Local origin of the pseudogap in the attractive Hubbard model

TL;DR

This paper offers a new local excitation perspective on the pseudogap phenomenon in the attractive Hubbard model, emphasizing the role of local physics and incoherent hopping at finite temperatures.

Contribution

It demonstrates that pseudogap physics can be explained by local excitations causing quasiparticle peak splitting, using dynamical mean field theory with a momentum-independent self-energy.

Findings

Pseudogap arises from local excitations leading to quasiparticle peak splitting.

Pseudogap physics is prominent at intermediate and high temperatures with incoherent hopping.

Predictions are testable with ultracold atom experiments in optical lattices.

Abstract

We provide a new perspective on the pseudogap physics for attractive fermions as described by the three-dimensional Hubbard model. The pseudogap in the single-particle spectral function, which occurs for temperatures above the critical temperature $T_c$ of the superfluid transition, is often interpreted in terms of preformed, uncondensed pairs. Here we show that the occurrence of pseudogap physics can be consistently understood in terms of local excitations which lead to a splitting of the quasiparticle peak for sufficiently large interaction. This effect becomes prominent at intermediate and high temperatures when the quantum mechanical hopping is incoherent.
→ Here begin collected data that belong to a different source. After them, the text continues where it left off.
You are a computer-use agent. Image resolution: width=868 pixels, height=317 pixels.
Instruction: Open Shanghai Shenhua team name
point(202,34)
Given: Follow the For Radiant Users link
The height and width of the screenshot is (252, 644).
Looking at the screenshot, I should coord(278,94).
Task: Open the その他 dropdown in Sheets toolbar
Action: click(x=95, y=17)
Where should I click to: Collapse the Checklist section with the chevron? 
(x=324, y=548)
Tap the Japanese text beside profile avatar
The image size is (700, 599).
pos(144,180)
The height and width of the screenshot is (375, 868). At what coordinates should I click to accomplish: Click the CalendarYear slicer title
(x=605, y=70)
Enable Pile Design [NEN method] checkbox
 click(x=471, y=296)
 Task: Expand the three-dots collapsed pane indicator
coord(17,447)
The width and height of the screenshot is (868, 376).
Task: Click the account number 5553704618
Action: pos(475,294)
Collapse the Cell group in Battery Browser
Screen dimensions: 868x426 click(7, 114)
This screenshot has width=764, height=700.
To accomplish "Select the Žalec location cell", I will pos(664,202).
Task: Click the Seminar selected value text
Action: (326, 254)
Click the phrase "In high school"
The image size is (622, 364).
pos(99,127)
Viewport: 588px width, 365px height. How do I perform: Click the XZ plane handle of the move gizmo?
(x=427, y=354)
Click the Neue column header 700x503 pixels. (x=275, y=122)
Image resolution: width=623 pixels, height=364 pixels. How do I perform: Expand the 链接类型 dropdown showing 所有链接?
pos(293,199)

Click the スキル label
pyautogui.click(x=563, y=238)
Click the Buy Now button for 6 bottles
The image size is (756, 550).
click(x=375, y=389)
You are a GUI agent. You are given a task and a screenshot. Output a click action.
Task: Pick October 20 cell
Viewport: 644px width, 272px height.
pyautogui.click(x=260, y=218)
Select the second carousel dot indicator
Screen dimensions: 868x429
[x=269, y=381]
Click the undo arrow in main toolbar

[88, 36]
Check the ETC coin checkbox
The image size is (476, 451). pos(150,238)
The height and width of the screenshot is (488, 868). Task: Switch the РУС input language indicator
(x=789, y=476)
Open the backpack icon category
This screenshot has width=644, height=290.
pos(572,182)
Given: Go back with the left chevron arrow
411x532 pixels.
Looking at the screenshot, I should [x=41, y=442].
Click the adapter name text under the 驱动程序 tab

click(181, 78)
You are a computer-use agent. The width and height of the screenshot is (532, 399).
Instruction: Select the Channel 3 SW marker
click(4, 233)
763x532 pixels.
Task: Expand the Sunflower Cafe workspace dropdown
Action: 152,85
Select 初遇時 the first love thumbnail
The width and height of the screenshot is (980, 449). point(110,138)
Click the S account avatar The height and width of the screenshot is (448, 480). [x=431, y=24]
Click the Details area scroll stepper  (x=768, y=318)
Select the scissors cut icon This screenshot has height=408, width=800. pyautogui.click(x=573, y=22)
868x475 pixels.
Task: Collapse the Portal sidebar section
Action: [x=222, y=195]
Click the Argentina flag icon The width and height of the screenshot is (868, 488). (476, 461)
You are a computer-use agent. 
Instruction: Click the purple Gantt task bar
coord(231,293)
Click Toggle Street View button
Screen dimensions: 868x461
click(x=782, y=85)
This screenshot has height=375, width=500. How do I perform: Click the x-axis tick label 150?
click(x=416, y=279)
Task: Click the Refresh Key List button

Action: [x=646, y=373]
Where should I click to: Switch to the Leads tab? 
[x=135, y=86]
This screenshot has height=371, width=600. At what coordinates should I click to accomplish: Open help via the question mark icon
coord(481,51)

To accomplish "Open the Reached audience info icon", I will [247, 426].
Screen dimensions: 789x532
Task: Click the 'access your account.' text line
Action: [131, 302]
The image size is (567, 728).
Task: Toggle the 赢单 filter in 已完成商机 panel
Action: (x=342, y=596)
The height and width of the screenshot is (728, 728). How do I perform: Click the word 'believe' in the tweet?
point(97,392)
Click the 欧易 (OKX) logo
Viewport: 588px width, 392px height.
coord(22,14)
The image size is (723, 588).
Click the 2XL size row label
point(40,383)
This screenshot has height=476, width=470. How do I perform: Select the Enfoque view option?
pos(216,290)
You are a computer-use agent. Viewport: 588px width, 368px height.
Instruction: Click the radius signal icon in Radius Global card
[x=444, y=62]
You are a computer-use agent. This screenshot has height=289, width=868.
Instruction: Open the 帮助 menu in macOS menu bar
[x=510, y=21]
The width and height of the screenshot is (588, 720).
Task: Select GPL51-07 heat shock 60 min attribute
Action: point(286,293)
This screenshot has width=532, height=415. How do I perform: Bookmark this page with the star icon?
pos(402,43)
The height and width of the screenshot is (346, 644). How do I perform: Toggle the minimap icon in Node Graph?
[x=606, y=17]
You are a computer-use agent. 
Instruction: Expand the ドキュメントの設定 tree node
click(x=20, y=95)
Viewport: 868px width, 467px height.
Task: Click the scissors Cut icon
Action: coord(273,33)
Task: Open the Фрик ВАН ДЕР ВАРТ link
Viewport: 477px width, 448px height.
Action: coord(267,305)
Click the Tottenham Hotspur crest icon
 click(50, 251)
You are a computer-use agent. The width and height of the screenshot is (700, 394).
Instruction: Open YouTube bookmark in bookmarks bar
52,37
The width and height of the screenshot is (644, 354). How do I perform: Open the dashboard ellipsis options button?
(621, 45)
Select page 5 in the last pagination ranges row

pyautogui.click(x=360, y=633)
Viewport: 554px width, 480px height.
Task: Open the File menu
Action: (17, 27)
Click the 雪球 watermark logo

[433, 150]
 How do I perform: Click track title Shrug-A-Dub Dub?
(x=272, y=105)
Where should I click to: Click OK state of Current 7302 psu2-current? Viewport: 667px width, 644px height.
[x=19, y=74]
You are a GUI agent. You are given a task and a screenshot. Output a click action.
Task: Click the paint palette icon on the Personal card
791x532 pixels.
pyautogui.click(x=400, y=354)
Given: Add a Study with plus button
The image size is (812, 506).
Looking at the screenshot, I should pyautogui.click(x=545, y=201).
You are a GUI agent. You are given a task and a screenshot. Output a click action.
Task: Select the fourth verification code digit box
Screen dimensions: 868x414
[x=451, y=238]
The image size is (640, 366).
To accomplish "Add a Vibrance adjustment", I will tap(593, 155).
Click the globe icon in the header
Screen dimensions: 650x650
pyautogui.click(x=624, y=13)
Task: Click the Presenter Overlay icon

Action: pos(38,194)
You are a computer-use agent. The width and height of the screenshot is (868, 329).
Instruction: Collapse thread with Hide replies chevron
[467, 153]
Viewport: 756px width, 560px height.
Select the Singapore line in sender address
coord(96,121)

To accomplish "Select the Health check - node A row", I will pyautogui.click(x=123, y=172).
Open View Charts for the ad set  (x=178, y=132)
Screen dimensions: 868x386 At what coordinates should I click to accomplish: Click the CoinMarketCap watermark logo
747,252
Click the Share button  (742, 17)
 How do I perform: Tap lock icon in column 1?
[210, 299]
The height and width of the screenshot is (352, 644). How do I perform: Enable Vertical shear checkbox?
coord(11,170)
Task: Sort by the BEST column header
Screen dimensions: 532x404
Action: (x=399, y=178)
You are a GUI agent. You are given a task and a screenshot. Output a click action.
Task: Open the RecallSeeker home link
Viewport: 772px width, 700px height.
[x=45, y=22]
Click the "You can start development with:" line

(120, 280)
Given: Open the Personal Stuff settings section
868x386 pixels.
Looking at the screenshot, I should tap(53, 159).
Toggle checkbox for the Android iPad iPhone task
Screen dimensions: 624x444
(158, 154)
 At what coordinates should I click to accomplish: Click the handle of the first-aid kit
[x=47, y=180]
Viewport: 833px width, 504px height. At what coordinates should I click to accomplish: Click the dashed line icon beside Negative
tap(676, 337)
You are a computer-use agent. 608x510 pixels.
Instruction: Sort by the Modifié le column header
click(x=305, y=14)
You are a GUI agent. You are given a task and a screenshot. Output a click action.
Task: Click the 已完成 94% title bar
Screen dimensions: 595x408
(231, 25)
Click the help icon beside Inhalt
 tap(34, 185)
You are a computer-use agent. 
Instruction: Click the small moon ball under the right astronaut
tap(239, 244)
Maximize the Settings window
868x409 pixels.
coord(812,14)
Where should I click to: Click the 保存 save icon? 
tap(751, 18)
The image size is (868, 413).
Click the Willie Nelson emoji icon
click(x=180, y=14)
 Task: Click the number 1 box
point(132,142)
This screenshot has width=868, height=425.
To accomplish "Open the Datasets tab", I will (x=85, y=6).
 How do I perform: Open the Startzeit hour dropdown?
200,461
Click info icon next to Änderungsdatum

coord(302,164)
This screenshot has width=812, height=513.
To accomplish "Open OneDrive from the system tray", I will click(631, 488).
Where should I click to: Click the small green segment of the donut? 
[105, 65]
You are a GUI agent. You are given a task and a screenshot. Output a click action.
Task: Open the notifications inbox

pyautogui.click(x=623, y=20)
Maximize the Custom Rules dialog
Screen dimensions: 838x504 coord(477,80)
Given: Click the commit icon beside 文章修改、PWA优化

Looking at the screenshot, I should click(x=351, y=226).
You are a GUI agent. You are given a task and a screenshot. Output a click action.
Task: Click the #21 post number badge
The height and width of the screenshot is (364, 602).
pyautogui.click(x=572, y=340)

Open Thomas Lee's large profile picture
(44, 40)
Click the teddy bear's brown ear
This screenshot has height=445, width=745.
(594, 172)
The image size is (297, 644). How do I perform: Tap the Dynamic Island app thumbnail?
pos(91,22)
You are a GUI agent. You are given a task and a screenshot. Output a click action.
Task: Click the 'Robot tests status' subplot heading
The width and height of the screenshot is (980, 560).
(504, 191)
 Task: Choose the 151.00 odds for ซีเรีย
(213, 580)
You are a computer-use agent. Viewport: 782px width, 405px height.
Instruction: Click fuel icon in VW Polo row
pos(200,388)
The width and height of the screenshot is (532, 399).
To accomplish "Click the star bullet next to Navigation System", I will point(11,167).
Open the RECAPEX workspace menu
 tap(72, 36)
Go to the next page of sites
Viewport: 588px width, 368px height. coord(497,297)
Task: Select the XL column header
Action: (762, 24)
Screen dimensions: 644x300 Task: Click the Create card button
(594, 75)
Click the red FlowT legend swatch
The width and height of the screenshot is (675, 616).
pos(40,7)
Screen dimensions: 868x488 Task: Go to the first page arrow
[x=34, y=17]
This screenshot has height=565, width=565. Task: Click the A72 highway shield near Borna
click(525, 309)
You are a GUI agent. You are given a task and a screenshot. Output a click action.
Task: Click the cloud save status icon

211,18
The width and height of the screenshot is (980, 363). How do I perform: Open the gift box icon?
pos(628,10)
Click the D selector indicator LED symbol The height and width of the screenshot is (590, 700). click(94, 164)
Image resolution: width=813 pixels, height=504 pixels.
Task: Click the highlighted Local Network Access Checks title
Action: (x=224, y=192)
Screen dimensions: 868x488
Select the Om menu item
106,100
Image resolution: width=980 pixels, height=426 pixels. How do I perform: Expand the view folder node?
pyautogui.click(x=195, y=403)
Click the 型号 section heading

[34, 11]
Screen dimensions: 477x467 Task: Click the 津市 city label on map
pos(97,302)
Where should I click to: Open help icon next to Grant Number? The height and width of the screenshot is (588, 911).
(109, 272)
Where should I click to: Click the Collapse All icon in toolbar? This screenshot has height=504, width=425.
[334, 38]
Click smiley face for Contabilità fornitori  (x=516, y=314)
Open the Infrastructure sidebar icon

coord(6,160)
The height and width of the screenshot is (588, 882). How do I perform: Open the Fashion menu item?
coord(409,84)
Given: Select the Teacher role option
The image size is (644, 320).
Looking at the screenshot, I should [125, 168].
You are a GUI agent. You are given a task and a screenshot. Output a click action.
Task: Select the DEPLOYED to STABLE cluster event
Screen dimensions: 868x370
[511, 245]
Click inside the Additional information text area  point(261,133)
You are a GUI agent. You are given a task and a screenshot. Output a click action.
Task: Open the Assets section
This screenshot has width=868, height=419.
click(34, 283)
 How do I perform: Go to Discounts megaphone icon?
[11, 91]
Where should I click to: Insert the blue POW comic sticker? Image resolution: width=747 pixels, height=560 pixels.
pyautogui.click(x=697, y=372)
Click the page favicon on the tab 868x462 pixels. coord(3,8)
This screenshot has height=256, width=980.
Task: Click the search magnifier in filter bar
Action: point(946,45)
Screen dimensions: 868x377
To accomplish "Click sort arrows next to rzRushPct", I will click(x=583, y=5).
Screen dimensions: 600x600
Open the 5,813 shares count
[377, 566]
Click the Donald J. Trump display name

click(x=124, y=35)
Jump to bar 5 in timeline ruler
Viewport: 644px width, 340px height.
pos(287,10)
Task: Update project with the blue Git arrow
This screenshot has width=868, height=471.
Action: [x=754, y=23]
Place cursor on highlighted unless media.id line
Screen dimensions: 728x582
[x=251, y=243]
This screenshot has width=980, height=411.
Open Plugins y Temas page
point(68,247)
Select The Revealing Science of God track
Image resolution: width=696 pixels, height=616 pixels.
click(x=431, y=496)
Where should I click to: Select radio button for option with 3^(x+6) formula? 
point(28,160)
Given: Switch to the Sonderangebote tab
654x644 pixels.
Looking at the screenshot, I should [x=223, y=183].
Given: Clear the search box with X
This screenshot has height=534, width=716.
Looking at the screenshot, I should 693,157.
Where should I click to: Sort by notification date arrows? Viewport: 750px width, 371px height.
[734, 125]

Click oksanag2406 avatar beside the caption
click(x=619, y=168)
We clarify the existence of a conjectured temperature below which pseudogap physics is expected to occur. Our results are based on approximating the physics of the three-dimensional Hubbard model by dynamical mean field theory calculations and a momentum independent self-energy. Our predictions can be tested with ultracold atoms in optical lattices with currently available temperatures and spectroscopic techniques.